Humans are born with 30,000 cochlear and vestibular hair cells per ear. (By contrast, one retina harbors about 120 million photoreceptors.) When a significant number of these cells are lost or damaged, hearing loss occurs. The major reason for hearing loss and certain balance disorders is that – unlike other species such as birds – humans and other mammals are unable to spontaneously regenerate these hearing cells.
As the population has aged and noise pollution has grown more severe, health experts now estimate that one in three adults over the age of 65 has developed a handicapping hearing loss due to the destruction of these limited number of hair cells.
One of the roadblocks to understanding the molecular basis of hearing is the paucity of hair cells available for study, Heller said. While researchers will ultimately need human hair cells, the mouse version is a good model for the initial phases of experimentation, he said. In addition to using mouse embryonic stem cells, the researchers used fibroblasts that had been reprogrammed to behave like stem cells: These are known as induced pluripotent stem cells, or iPS cells.
“Our study offers a protocol to generate millions of functional hair cells from a renewable source,” Heller said. “We can now generate these cells and don’t have to go through dozens of mice for a single experiment. This allows us to do molecular studies with much higher efficiency.”
The study details how the researchers succeeded in coaxing the mouse embryonic stem cells and the iPS cells through different phases of development that occur in the womb. According to lead author Kazuo Oshima, MD, PhD, a research instructor at Stanford who works in Heller’s lab, they started by turning the stem and iPS cells into the type of cells that form a young embryo’s ectoderm – the embryo’s outer layer of cells that eventually differentiate into many tissues and structures, such as skin and nerve cells. Next they used specific growth factors to transform them into “otic-progenitor” cells (otic means ear). And after that, they varied the chemical soup in the dish, so that the cells clustered in a manner similar to hair cells and developed stereociliary bundles, which are also characteristic of hair cells.
“We looked at how the ear develops in an embryo, at the developmental steps, and mimicked these steps in a culture dish,” Heller said.
Hair cells in the inner ear contain tiny clumps of hair-like projections, known as stereocilia. Sound vibrations cause the stereocilia to bend slightly, causing mechanical vibrations that are then converted into an electrochemical signal that the brain interprets as sound.
The cells in the petri dish, under close examination, had this same structure.
“These cells have a very intriguing structure,” Heller said. “They look like they have hair tufts of stereocilia.”
More importantly, further study showed that the cells also responded to mechanical stimulation by producing currents just like hair cells. Using a probe, researchers stimulated the bundles and recorded the currents that were evoked. Co-author Anthony Ricci, PhD, associate professor of otolaryngology, was responsible for this step of the work.
Heller, a leader in stem-cell based research on the inner ear, has recently been focused on two paths for possible cures for deafness: drug therapy – which could be as simple as an application of ear drops – and stem cell transplantation into the inner ear.
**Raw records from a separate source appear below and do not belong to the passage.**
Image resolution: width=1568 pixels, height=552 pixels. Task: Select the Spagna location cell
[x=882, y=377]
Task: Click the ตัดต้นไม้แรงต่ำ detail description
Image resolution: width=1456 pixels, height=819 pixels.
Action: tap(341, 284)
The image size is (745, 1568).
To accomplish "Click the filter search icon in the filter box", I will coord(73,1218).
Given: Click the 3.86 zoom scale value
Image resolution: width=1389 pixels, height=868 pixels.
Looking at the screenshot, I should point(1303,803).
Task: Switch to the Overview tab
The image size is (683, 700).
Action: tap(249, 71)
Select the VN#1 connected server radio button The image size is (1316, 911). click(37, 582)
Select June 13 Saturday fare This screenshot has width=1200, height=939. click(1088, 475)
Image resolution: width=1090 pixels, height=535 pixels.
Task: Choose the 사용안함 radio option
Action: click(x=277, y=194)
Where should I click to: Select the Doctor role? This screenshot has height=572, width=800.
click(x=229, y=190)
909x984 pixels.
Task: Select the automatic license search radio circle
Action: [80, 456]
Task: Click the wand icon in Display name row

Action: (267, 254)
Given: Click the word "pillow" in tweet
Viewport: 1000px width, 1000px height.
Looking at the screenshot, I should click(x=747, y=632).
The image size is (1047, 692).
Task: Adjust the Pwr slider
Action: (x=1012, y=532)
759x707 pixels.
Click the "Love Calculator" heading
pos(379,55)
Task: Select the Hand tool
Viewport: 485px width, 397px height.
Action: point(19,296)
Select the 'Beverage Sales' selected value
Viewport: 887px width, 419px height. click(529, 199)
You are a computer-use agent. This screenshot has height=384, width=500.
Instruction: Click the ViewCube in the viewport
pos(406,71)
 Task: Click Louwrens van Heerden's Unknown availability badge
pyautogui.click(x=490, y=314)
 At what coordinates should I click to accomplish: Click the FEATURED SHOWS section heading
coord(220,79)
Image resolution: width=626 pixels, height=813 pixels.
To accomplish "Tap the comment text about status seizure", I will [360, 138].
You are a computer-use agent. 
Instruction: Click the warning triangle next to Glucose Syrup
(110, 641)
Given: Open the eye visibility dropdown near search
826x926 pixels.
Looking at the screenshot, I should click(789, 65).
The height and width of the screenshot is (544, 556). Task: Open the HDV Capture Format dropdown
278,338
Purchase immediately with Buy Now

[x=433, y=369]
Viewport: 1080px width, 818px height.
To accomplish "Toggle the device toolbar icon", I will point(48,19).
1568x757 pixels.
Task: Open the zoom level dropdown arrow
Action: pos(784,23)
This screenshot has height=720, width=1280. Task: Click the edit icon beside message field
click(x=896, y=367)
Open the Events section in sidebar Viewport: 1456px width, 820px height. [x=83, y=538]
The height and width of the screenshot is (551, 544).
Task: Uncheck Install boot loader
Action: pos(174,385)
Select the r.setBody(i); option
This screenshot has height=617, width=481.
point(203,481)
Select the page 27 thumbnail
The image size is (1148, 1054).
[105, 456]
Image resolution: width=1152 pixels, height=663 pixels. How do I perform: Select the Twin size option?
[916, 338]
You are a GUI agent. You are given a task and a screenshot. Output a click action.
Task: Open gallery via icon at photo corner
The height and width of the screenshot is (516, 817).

Both paths could be further advanced by the ability to develop hair-cell-like cells, he said. “We could now test thousands of drugs in a culture dish,” he explained. “It is impossible to achieve such a scale in animals. Within a decade or so we could reap the benefits of this type of screening.”
The lab’s research into the regeneration of hair cells for transplantation into the inner ear to cure deafness will also continue.
“We made hair-cell-like cells in a petri dish,” said Oshima. “This is an important step toward development of future therapies.”
The study was funded by grants from the National Institute of Health, the California Institute for Regenerative Medicine and by a Neuroscience of Brain Disorders Award from the McKnight Endowment Fund for Neuroscience.